7) Author response image 3: the authors show that MMP14 or NCID is sufficient to induce invasive phenotype in WM cells. Why does neither MMP14 nor NCID overexpression in Bowe cells induce the invasive phenotype? Does it mean that it is not possible to induce an invasive phenotype after overexpression of MMP14 or NCID? The absent effect of MMP14 overexpression in Bowe cells is explained by the Golgi retention of MMP14 indicating that MMP14 cell surface localisation is needed (Figure 4—figure supplement 1). Therefore, overexpression of NCID should be sufficient if NCID is downstream to MMP14. What is missing? The reviewers suspect that β1 integrin needs to be rendered competent by MMP14 at the cell surface.
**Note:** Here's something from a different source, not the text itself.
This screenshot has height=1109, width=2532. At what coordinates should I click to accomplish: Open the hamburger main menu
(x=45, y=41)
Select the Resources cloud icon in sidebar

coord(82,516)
As mentioned in the Discussion of the previous, revised version of the manuscript the Bowes cells already have an invasive, single cell 3D sprouting phenotype, but do not grow as expansive cell colonies as WM793, WM852 and WM165. Therefore, it is possible that Bowes cannot be induced to this collective-type invasive phenotype, as it may require the expansive growth mode as a prerequisite for the LEC-mediated Notch3 dependent change in the 3D growth. However, we do not think that the lack of phenotype change in Bowes would be due to MMP14 not trafficking onto the plasma membrane, as we can see MMP14 plasma membrane localization upon its ectopic expression (see Author response image 3B from our previous Response to Reviewers).

The electrophoretic pattern of β1 integrin is similar in WM852 and WM793 cells before and after interaction with LEC, whereas the electrophoretic pattern of β1 integrin is different in Bowe cells as shown in Figure 5—figure supplement 1. The authors should discuss this conundrum in the revised manuscript.

The resemblance of the electrophoretic pattern of integrin β1 in WM852 and WM793 if compared to the Bowes cells may indeed indicate differences in integrin β1 processing and trafficking in Bowes and WM852/793. Thus, this could partially explain why ectopic expression of NICD3 was sufficient to induce invasive phenotype in WM793 but not in Bowes. As suggested by the reviewer, we have now discussed this conundrum in the Results section (subsection “Change in the 3D growth of LEC primed melanoma cells is integrin dependent”, first paragraph) and also in Discussion (second paragraph).

Note: One of the co-authors, Krista Ojala, just recently (as of March 12) changed her last name due to personal reasons from Ojala to Tuohinto. Her new last name is now indicated in the author list in red.